Não há um só dia em que não me lembre. Mas nunca falo disso. Queixo-me de coisas menores como se a minha vida fosse apenas isso. Zango-me com trivialidades. Atribuo-lhes uma importância que não teriam não fora o resto de que não falo. Não posso. Se me permitisse deixar que viesse à tona seria o mesmo que me lançar no abismo. Enleava-me num desfecho que não chega, numa espera que me consome, num enredo dramático, aterrador e tão absurdo que não haveria forças que me fizessem prosseguir.
Faço de tudo para não pensar. Agarro-me a qualquer coisa.
Tento recuperar, a cada dia, dos estragos que não têm conserto possível. Serão para a vida.Também não falo deles. Quando me atormentam ao ponto de achar que não resisto, corro para o médico para que possa pelo menos dormir. Se me falam do assunto, se é preciso abordá-lo, cerro as mãos, cerro os dentes, com toda as ganas que encontro e esforço-me, esforço-me com todas as forças que me sobram para que não me fraquejem as pernas.

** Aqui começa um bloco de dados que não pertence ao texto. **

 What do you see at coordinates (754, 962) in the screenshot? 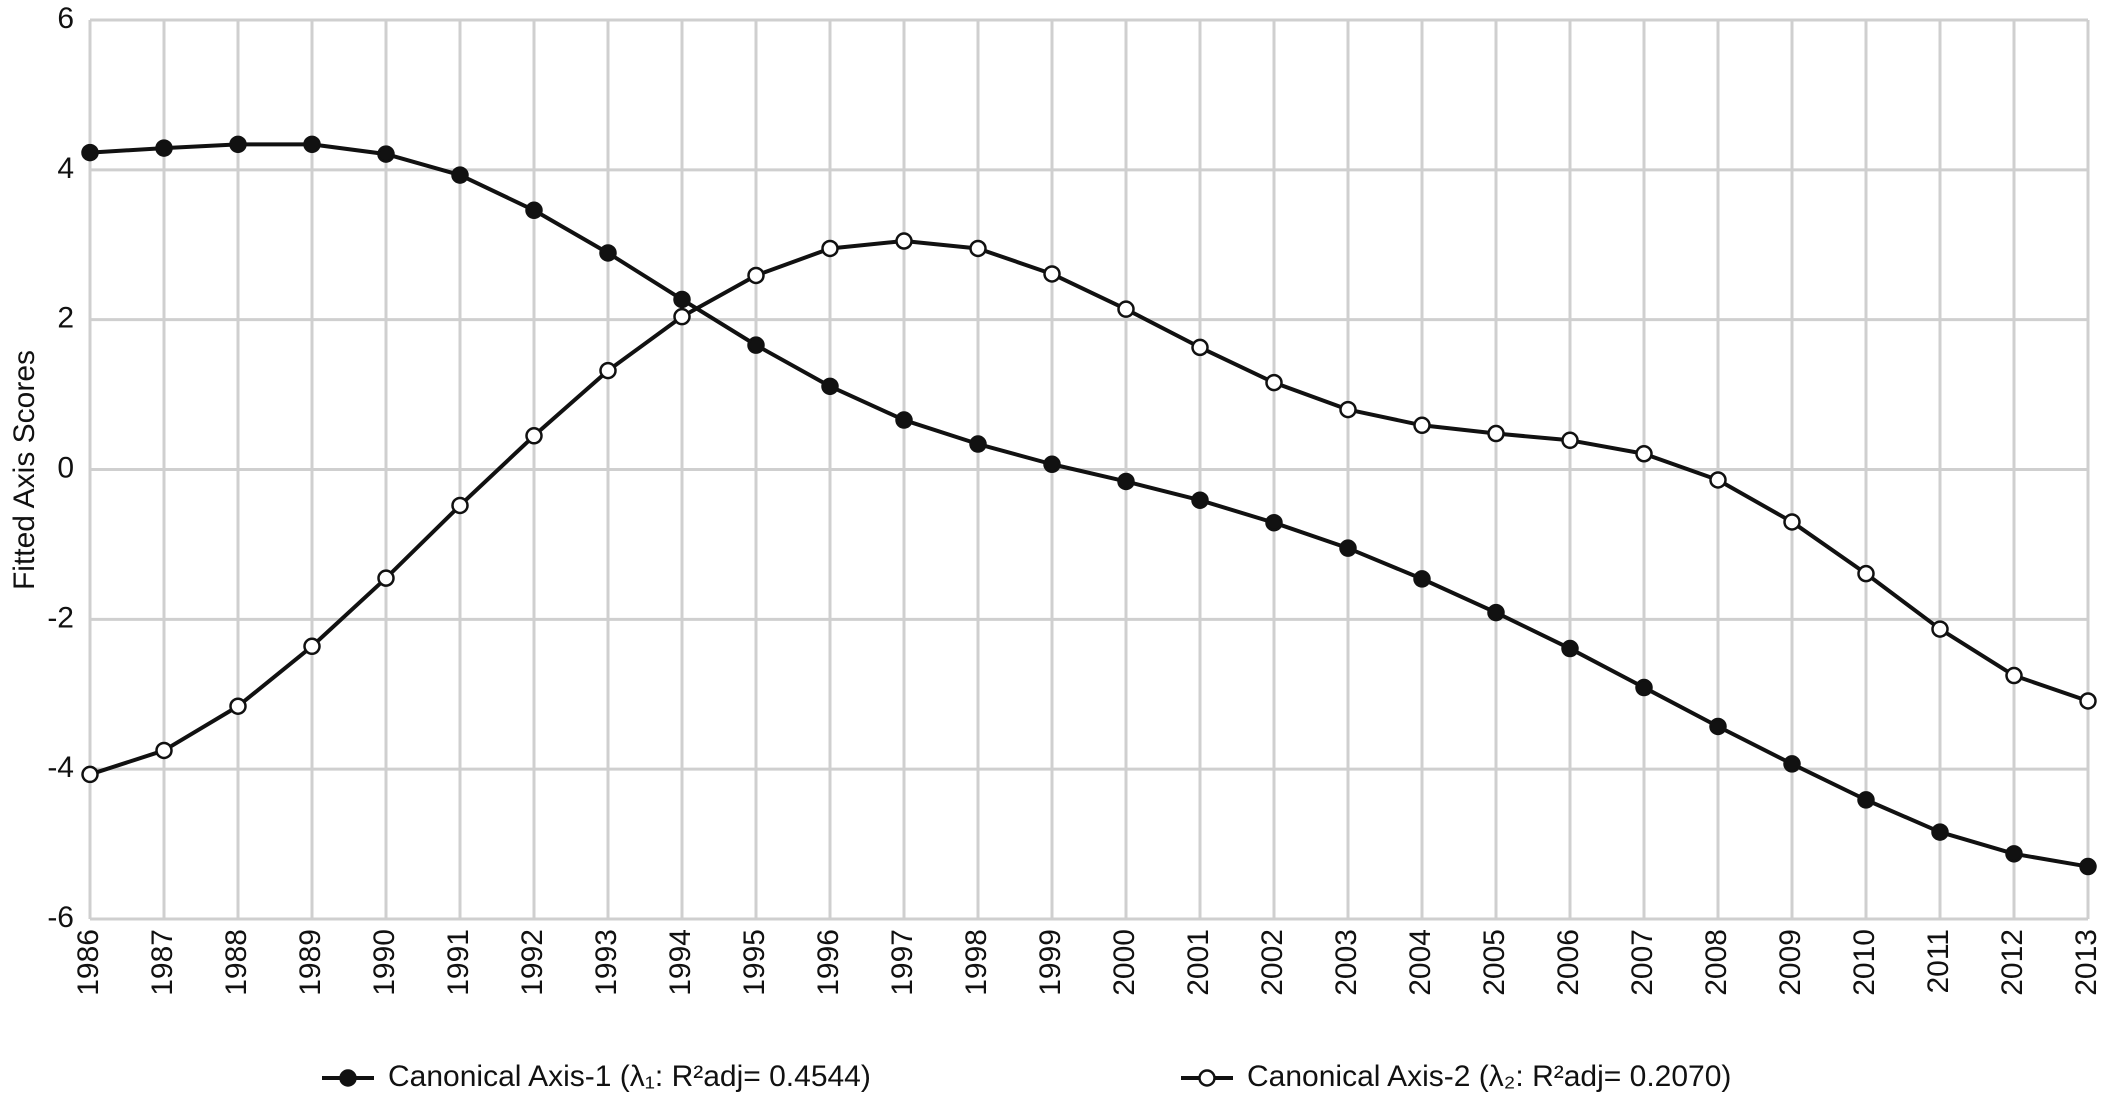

Não choro sequer, apenas às vezes o corpo não responde quando o espevito e a cabeça massacra-me, lembra-me que tenho um filho. Matraqueia-me. Obriga-me a ponderar todos os piores cenários que se poderão pôr e as suas consequências. Aí tremo de medo. Corro em todas as direcções para me esquecer.
Só penso nele. Só por ele me aflijo. Não fosse ele e nada disto me tirava o sono, me teria destruído, tirado anos de vida, num esforço sobre-humano para ele não cresça com o meu desespero, para que as marcas não sejam visíveis aos seus olhos.
Lutaria até às últimas consequências com um desprendimento que não posso ter, ou simplesmente viraria costas. Assim, estou de mãos atadas, resta-me esperar, resistir e viver sugando tudo o que encontro de bom e lindo à minha volta como se nada se passasse.